The issue of power has come up a lot for me lately. People have asked about it during readings and talked about it during meetings. It seems to be a topic that both fascinates, attracts and repels a lot of folks.
I believe that many of us in the metaphysical community are afraid of power. A lot of us have "escaped" from the corporate or governmental working world at least partially because of abuses of power. We watch the unfolding sagas of the political arena in horror as we see power being misused. No wonder we avoid the topic.
But there are two types of power. There is "power over" and then there is "power to."
I think it is fair to say that most of us are uncomfortable with having power over another person. We are also perhaps wise enough to know that this type of power tends to corrupt a relationship.
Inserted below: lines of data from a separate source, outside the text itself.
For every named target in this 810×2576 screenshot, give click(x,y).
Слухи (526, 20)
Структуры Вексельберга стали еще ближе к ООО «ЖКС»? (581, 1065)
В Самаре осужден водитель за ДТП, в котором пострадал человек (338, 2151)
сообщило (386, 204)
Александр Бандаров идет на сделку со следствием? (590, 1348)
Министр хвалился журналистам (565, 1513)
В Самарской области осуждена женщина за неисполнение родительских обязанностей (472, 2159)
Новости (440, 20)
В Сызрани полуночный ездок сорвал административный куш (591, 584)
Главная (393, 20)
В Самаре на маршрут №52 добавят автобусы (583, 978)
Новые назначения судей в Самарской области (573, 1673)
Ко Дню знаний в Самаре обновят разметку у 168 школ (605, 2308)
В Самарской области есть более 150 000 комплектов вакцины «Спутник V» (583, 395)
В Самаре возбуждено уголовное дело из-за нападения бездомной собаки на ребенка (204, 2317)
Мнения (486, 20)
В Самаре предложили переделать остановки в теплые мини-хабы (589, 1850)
As much as we want to influence and help others, we realize that people have a right and responsibility to make their own decisions and live their own lives.
Power to is a very different thing. We all have the power to make a difference in our own lives and, therefore, in the lives of others. Having power to do things is an innate gift we are given and one we want to nurture. In a basic sense, we all have power. We have the power to move, speak, think and act. Beyond that, however, we have the power to create our own lives. If we deny or run away from that power, it doesn’t disappear. It just lies there, dormant and unused.
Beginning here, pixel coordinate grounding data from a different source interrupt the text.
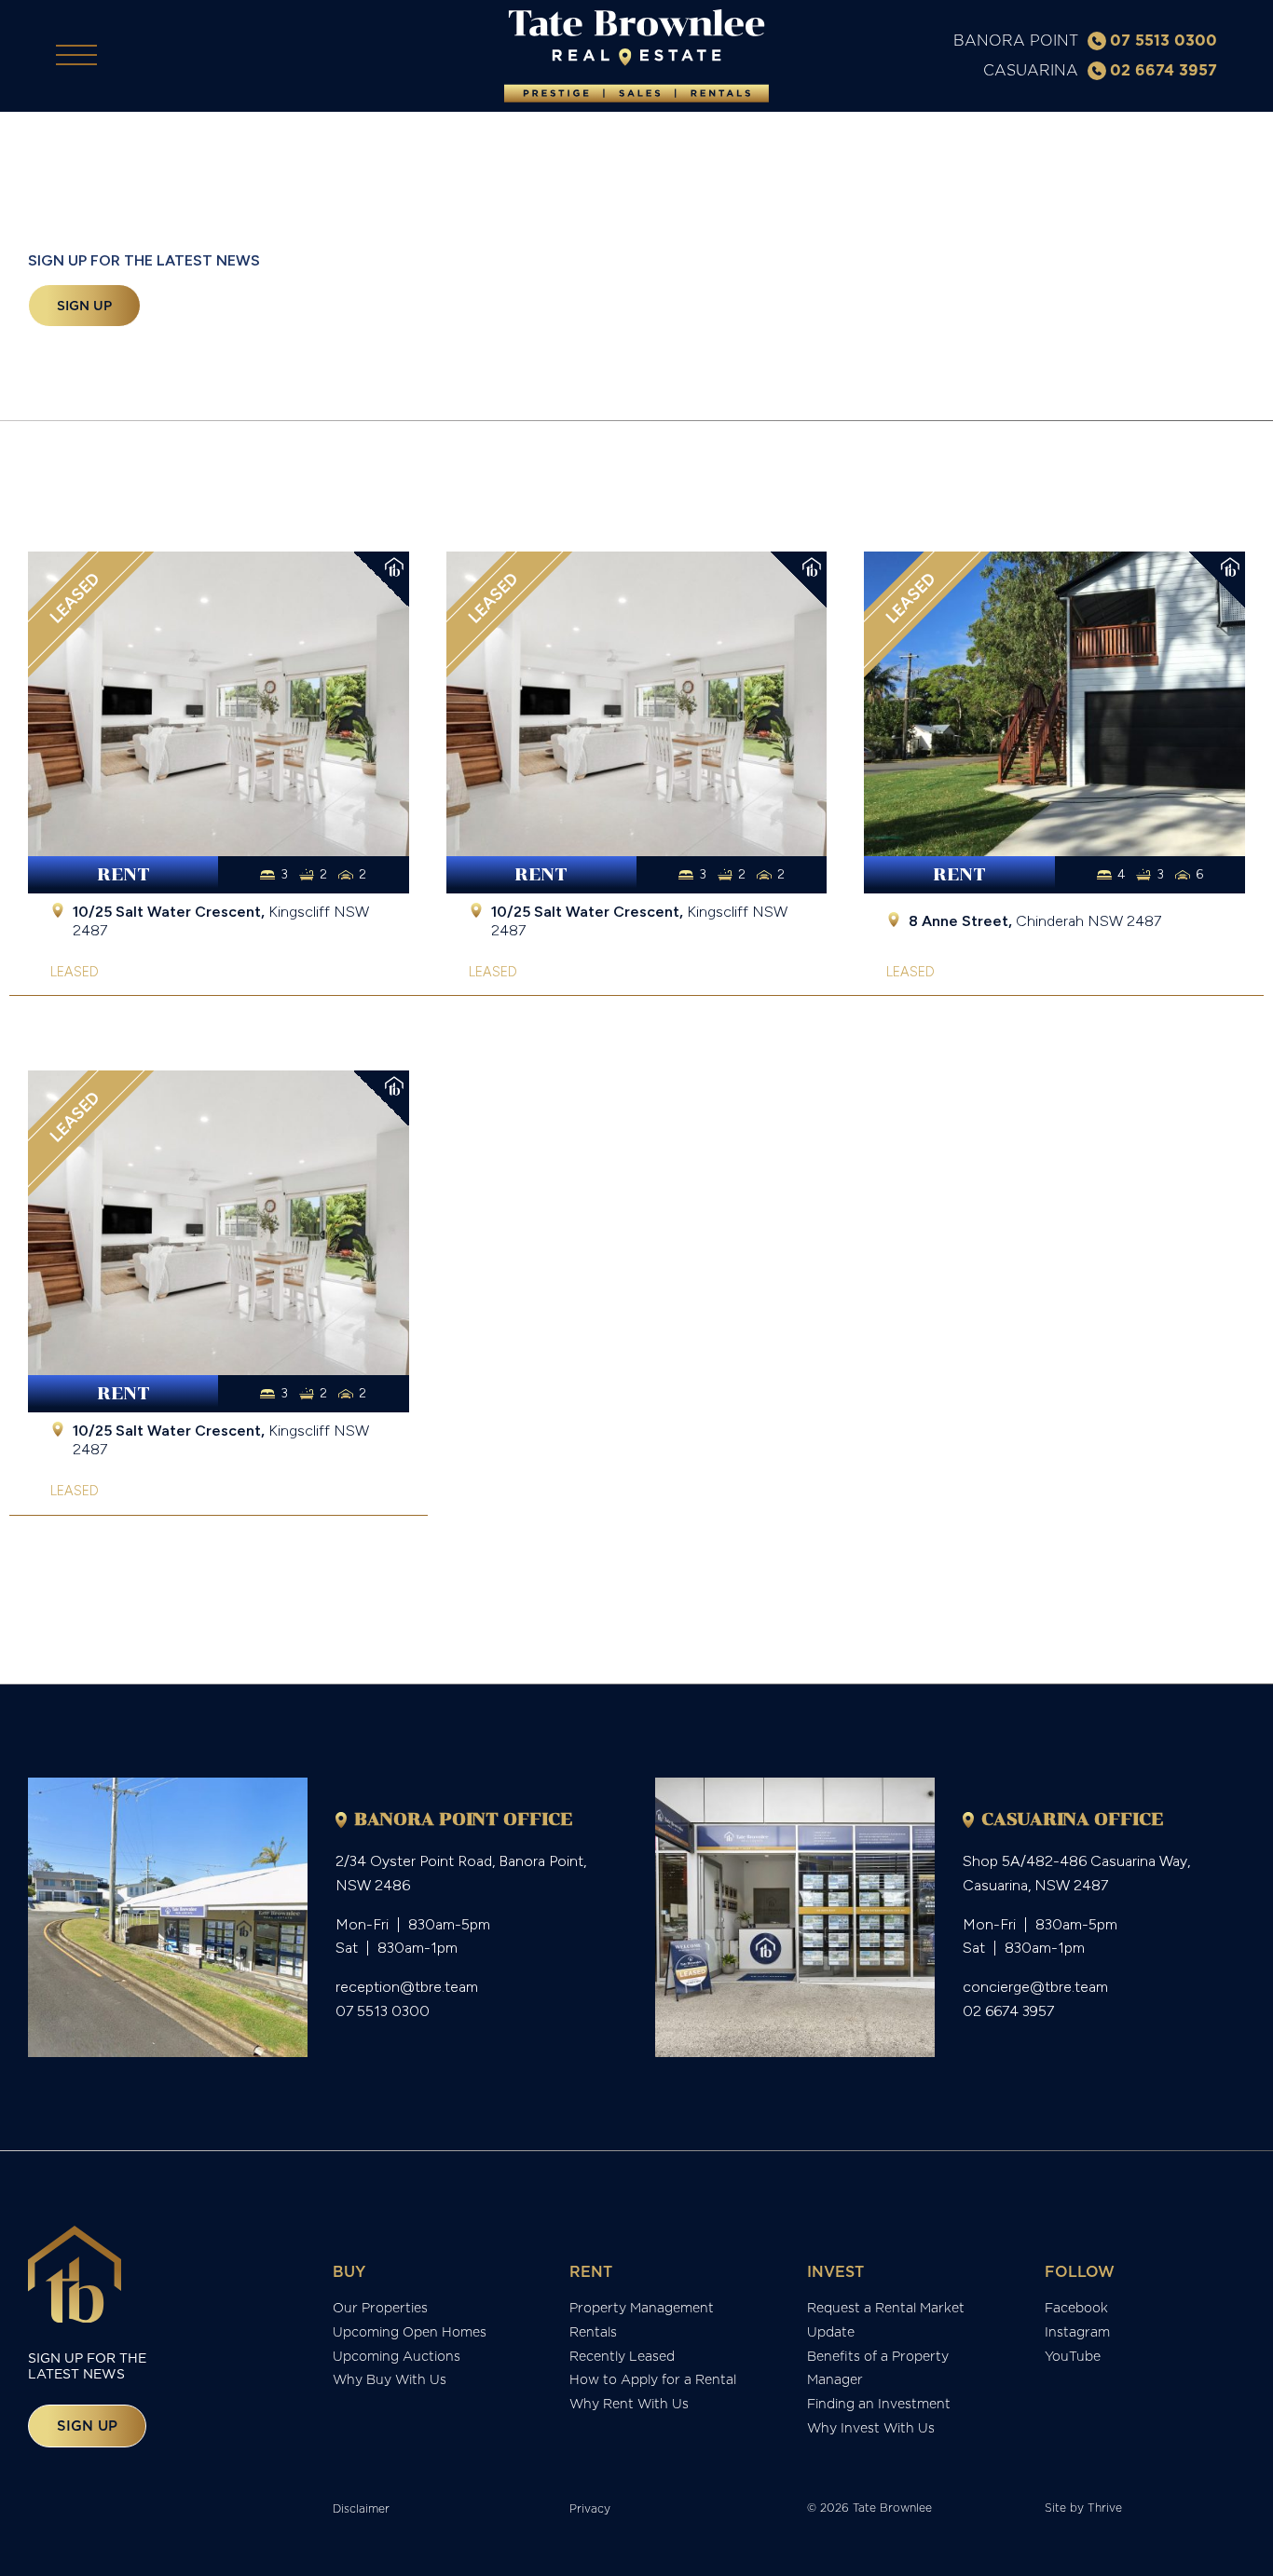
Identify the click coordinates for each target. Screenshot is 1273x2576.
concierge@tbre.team (1035, 1987)
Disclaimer (361, 2508)
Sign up (84, 305)
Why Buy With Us (389, 2379)
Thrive (1105, 2507)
There are lots of things we are powerless over. Despite how hard we try, we are generally powerless over other people. Sometimes, we get confused about the difference between the ability to influence others and having power over others. All of us influence other people by example and wisdom. As a matter of fact, when we are in our own power, we generally are a strong influence on other people.
Power over, in contrast, is usually abusive. Sometimes it is necessary. We lock criminals away to take away their power. We physically restrain a child to keep them from hurting themselves. But most often power over is used as abuse. It is therefore frightening to those of us who recognize that fact.
As we start a new year, it is a good time to contemplate power in all of its forms. What types of power are you avoiding? How many times this month will you find yourself saying (or thinking) "I can’t do (fill in the blank with your favorite excuse)." And conversely, how many times will you try, once again, to change something about another person or system?
We all do that. But, awareness is the first step to a conscious use of our power.
One of the Light Collective’s eight principles is "You are responsible." What they are saying is that the buck stops with us. We have unlimited power to create and change ourselves.
Exploring our power is fun. Learning where our power ends is valuable.